Co-worker: Hey, what's the font going to be?
Marisa: What font? For what?
Co-worker: For the web pages....
Marisa: We don't have a font?
Co-worker: That's your job.
Marisa: Ohhhhhhhhhhhhh.
Co-Worker: So what's it gonna be?
Marisa: Well, I dunno.
Co-worker: Umm, you might wanna think about it.
As you can tell, I'm usually the one without the answers. And that means I occasionally make it up as I go along. Fortunately, I have had lots of practice at this --I've worked at newspapers. In my career as a print journalist, but particularly as an editor, I've been forced to "play it by ear" a lot.

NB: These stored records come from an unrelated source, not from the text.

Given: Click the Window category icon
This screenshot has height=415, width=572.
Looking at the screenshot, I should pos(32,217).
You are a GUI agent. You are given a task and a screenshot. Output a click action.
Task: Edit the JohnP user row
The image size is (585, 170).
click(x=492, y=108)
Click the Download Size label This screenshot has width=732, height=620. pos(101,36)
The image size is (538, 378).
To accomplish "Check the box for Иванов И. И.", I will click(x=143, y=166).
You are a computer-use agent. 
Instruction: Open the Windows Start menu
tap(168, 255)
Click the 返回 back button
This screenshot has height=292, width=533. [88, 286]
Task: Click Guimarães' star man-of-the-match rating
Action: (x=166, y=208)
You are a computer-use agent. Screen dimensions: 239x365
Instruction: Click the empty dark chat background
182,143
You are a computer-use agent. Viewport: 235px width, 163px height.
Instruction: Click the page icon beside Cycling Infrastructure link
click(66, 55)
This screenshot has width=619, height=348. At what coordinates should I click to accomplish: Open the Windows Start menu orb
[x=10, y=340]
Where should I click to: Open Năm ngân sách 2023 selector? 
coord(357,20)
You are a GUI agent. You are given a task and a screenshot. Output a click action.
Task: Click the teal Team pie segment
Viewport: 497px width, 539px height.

For instance, I've directed the birth of a number of new -- if not long-lived -- products. You know the kind. One minute you're quietly sitting in a meeting and the next minute you're sideswiped by the Mack truck of an idea for a new product being slung by a manager in a flailing department trying to deflect attention from the fact that he can't meet his goals this month.
As an example, when I was a newspaper editor in a blue-collar, steel town some years ago, one such person suggested that we start a monthly Baby Boomer publication. And between the creation and the journalism, an understaffed, overworked newsroom of talented folks planned, designed and wrote a product that lasted....drum-roll here....a few months. Why? The advertising department just couldn't sell the ads to maintain it.
Another time I was asked to reassess the content in 10 sections and launch a new weekly section before my 90-day probationary period was over -- and do it without increasing expenses. A few weeks into the project, the only editor who was helping me quit to take a public relations job -- imagine this -- paying more money and working fewer hours.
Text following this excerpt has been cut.